Java AES Encryption with salt

Question

Alright, turns out I suck at Encryption/Decryption. I just dont get it. How can I make Java encrypt String message1 = "hello world"; with String salt = "mySalt"; using AES encryption? also how can I decrypt it once encrypted?

If you have the time to provide the most basic code, it would help me a lot.

Also 1 general question about AES encryption, using the same salt, will the same message always have the same encryption?

Thanks in advance.

Answer 1

AES doesn't have a concept of a salt. It just takes data, and a key. For the same input, it will always generate the same output.

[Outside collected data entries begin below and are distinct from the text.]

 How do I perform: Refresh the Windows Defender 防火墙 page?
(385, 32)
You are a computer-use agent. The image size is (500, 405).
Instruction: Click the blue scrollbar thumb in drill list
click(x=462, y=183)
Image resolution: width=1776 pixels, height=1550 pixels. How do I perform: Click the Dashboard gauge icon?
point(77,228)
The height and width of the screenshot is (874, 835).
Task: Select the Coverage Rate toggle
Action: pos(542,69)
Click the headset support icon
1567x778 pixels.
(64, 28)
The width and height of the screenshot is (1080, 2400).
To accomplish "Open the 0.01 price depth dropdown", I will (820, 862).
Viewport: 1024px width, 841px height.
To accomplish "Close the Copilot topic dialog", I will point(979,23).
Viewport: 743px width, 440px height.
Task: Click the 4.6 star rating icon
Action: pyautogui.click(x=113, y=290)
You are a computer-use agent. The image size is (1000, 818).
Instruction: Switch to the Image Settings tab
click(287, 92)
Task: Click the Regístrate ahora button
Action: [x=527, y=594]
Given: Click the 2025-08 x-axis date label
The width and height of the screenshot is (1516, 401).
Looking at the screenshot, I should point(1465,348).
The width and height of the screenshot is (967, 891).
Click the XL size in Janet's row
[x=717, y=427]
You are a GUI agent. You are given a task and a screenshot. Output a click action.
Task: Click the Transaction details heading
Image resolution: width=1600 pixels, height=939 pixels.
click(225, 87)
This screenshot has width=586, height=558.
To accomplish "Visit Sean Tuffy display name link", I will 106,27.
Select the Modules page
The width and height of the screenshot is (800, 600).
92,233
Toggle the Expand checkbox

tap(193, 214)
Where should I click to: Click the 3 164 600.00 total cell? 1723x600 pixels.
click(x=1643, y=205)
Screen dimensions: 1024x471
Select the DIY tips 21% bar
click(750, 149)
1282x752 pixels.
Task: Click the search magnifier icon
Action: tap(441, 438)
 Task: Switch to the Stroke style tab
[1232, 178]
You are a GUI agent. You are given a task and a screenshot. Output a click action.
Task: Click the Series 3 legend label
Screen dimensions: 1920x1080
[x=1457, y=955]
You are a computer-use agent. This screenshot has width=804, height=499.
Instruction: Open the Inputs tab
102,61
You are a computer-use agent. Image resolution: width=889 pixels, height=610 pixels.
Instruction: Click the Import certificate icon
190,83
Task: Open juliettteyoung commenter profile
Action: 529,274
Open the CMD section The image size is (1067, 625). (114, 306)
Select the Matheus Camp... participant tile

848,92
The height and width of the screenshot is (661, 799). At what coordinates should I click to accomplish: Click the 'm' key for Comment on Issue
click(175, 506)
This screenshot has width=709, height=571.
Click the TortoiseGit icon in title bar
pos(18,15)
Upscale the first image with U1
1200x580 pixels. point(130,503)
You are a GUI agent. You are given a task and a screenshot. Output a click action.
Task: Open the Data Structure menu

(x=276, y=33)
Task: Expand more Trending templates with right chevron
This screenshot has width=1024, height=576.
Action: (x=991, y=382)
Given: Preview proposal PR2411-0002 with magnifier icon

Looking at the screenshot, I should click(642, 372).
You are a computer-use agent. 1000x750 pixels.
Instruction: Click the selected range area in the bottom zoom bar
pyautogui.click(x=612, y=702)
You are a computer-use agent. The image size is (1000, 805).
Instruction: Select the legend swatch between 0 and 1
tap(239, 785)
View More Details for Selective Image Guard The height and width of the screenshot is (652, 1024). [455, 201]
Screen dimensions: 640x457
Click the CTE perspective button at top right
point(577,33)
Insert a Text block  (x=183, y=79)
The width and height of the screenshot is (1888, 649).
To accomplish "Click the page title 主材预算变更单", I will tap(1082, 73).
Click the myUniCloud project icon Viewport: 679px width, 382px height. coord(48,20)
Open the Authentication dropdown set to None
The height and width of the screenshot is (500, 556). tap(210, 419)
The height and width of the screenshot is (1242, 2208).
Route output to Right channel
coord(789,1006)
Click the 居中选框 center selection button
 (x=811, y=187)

How you combine your message with your salt is up to you. String concatenation is probably sufficient. But note that salts don't really make a lot of sense for something like AES, because it's not a hash algorithm.

Answer 2

With Spring Security Crypto, it is simplified (mainly because they default to the password based encryption rather than other forms):

final String password = "A private password that you need to keep secret.";  
final String salt = KeyGenerators.string().generateKey();
TextEncryptor encryptor = Encryptors.text(password, salt);

String cipherText = encryptor.encrypt(textToEncrypt);

String decryptedText = encryptor.decrypt(cipherText);

AES is just a cipher, and you can use an IV with the text you are encrypting. With symmetric encryption, the salt is used for the key/secret that you encrypt with, as you can see above.

In the real world you will have to deal with distributed systems, shared keys and salts across the cluster, etc, etc. Lots of fun.

Spring Security is a thin abstraction over JCE, so it's easy to adapt if you don't use Spring itself.